Иванов в известной драме Чехова имеет много общего со старым профессором «Скучной истории». Профессор был королем – прощал направо и налево. И Иванов, когда, бывало, возмущался, то не говорил «наши женщины испорчены», или «женщина вступила на ложную дорогу», а «был только благодарен и больше ничего!» Да и вообще, в прошлом, по словам автора, он был редкий в уезде человек. Старый профессор изменился: он ненавидит, негодует, презирает, боится; его чувства и мысли – чувства и мысли раба и варвара. Иванов также изменился: «Стоит только больной жене уколоть мое самолюбие, – говорит он, – или не угодит прислуга, или ружье даст осечку (профессор говорит: „достаточно хорошего насморка“), как я становлюсь груб, зол, непохож на себя». «С тяжелой головой, с ленивой душой, утомленный, надорванный, надломленный, без веры, без любви, без цели, как тень, слоняюсь я среди людей и не знаю: кто я, зачем живу, чего хочу? И мне уже кажется, что любовь – вздор, ласки – приторны, что в труде нет смысла, что песни и горячие речи – пошлы и стары. И всюду я вношу с собой тоску, холодную скуку, недовольство, отвращение к жизни». Как видно, психология и там, и здесь, – одна и та же. Вся разница между ними в том, что причина этой перемены у профессора кроется в отсутствии общей идеи, а Иванов объясняет свою перемену тем, что он надорвался и утомился. Вслед за ним это объяснение повторяют и критики и, разумеется, находят его странным и непонятным. Но Иванов сам говорит, что это объяснение «не то, не то». Если мы обратим внимание, что «Иванов» явился раньше, но немного раньше, «Скучной истории» (оба произведения были напечатаны в «Северном Вестнике» в 1889 г. – «Иванов» в III, а «Скучная история» в XI книжках), то мы найдем несколько иную разгадку этой, в отдельности взятой, довольно странной драмы. С г-ном Чеховым вообще бывает, что какая-нибудь тема, настроение, образ овладевают им, и он тотчас заносит их на бумагу – оттого, быть может, у него так много набросков, этюдов, но бессознательный творческий процесс, очевидно, продолжается, в результате чего и появляется более законченный, продуманный образ. С этой точки зрения, Иванов – не вполне законченный, выношенный профессор, а профессор – тот же Иванов, до конца продуманный, разумеется, оставляя в стороне их положение, возраст, профессию и пр. Когда появятся хронологические данные к сочинениям г-на Чехова, то подобный критический прием прольет много света на его сочинения.

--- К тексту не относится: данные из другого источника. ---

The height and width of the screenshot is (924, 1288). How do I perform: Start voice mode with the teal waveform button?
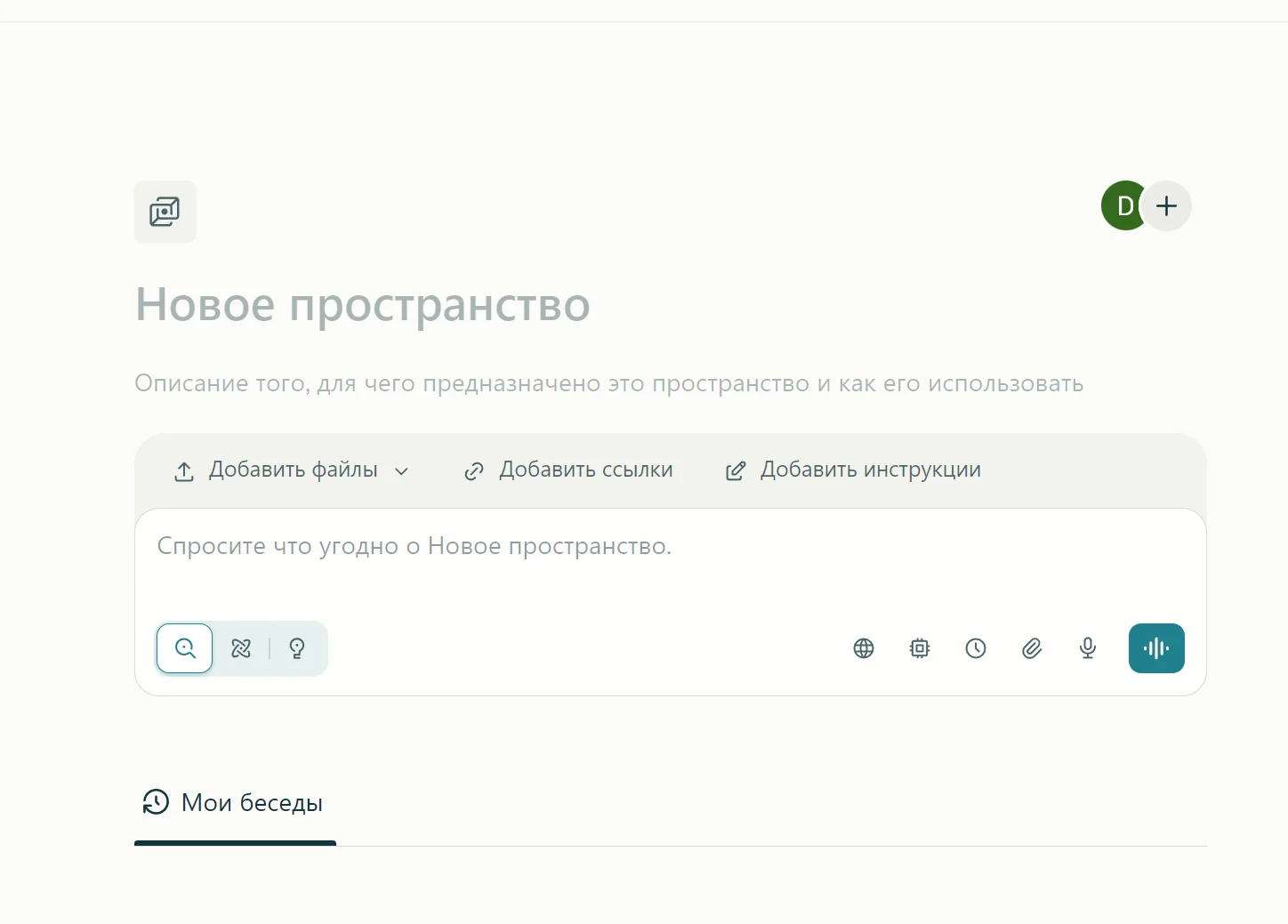(1156, 648)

Отметим еще одну подробность из рассказа «Убийство», которая проливает много света на воззрения г-на Чехова в данный период его творчества: когда герой этого рассказа, Яков Иваныч, потерял веру, то «жизнь стала ему казаться странною, безумною и беспросветною, как у собаки… Ему казалось, что это ходит не он, а какой-то зверь, громадный, страшный зверь, и что, если он закричит, то голос его пронесется ревом по всему полю и лесу и испугает всех…»

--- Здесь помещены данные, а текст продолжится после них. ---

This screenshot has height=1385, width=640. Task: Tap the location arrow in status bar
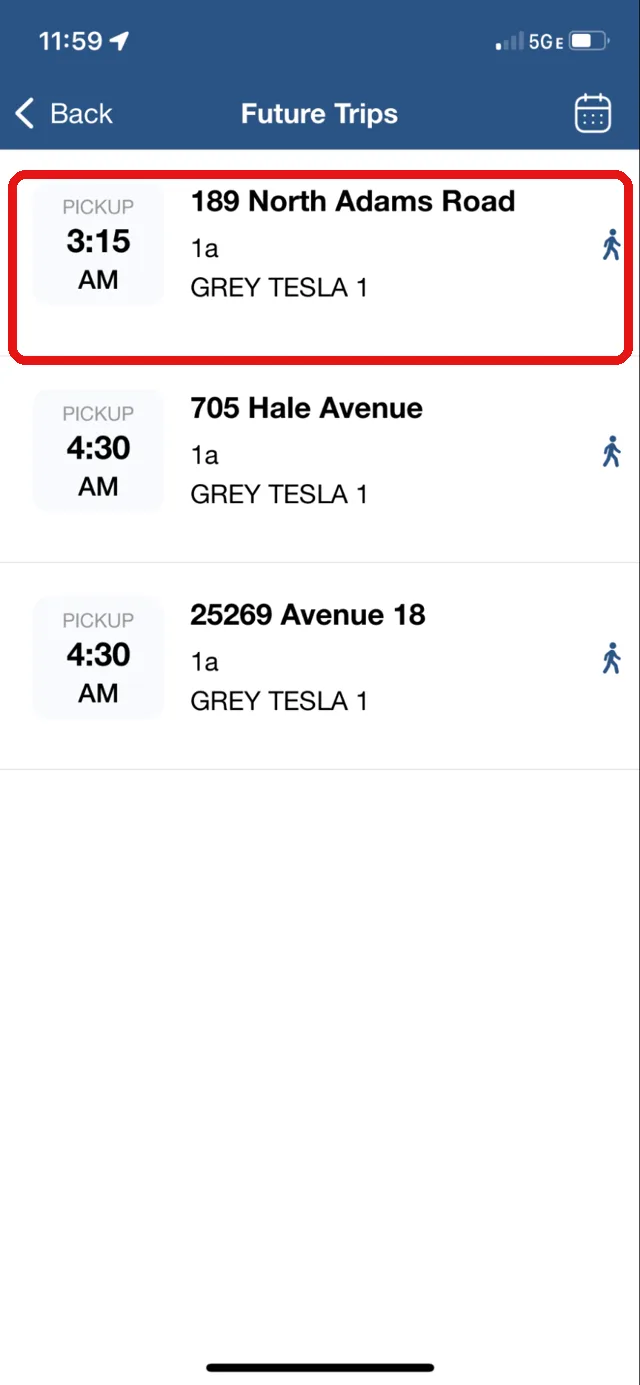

Есть, наконец, у г-на Чехова рассказы, в которых мечта, порыв также неизменно гибнут, часто едва родившись на свет, но в них не разберешь, где кроется причина их гибели, во внешних или внутренних условиях. И те и другие имеются налицо, и, по-видимому, играют одинаковую роль.

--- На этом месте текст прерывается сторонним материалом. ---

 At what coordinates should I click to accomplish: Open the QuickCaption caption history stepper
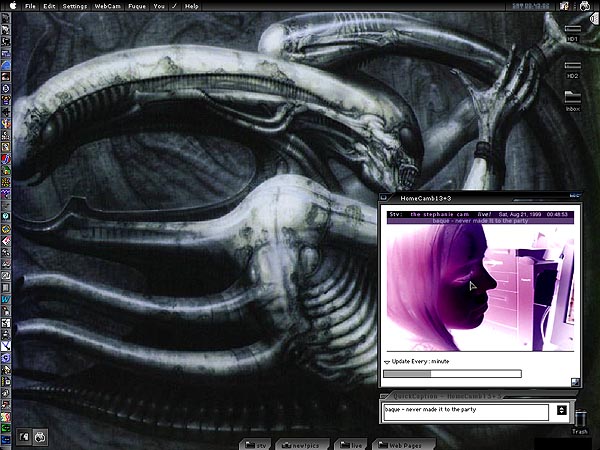tap(561, 411)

Так, в рассказе «Мечты», – жалкий, бездомный бродяга, которого конвоируют в уездный город двое сотских, мечтает вслух о привольной жизни в Сибири, куда он рассчитывает попасть ссыльнопоселенцем. «Как ни наивны его мечтания, но они высказываются таким искренним, задушевным тоном, что трудно не верить им. Маленький ротик бродяги перекосило улыбкой, а все лицо, и глаза, и носик застыли и отупели от блаженного предвкушения далекого счастья. Сотские слушают и глядят на него серьезно, не без участия. Они тоже верят»… Они рисуют себе картины вольной жизни, «как ранним утром, когда с неба не сошел румянец зари, по безлюдному крутому берегу маленьким пятном пробирается человек; вековые мачтовые сосны, громоздящиеся террасами по обе стороны потока, сурово глядят на вольного человека и угрюмо ворчат; корни, громадные камни и колючий кустарник заграждают ему путь, но он силен плотью и бодр духом, не боится ни сосен, ни камней, ни своего одиночества, ни раскатистого эха, повторяющего каждый его шаг». Но от этого вольного края сотских отделяет «страшное пространство», которого они не могут даже «обнять воображением». Один из сотских грубо обрывает мечты бродяги:

«– Так-то оно так, все оно хорошо, только, брат, не доберешься ты до привольных местов. Где тебе? Верст триста пройдешь и Богу душу отдашь. Вишь ты какой дохлый! Шесть верст прошел только, а никак отдышаться не можешь!»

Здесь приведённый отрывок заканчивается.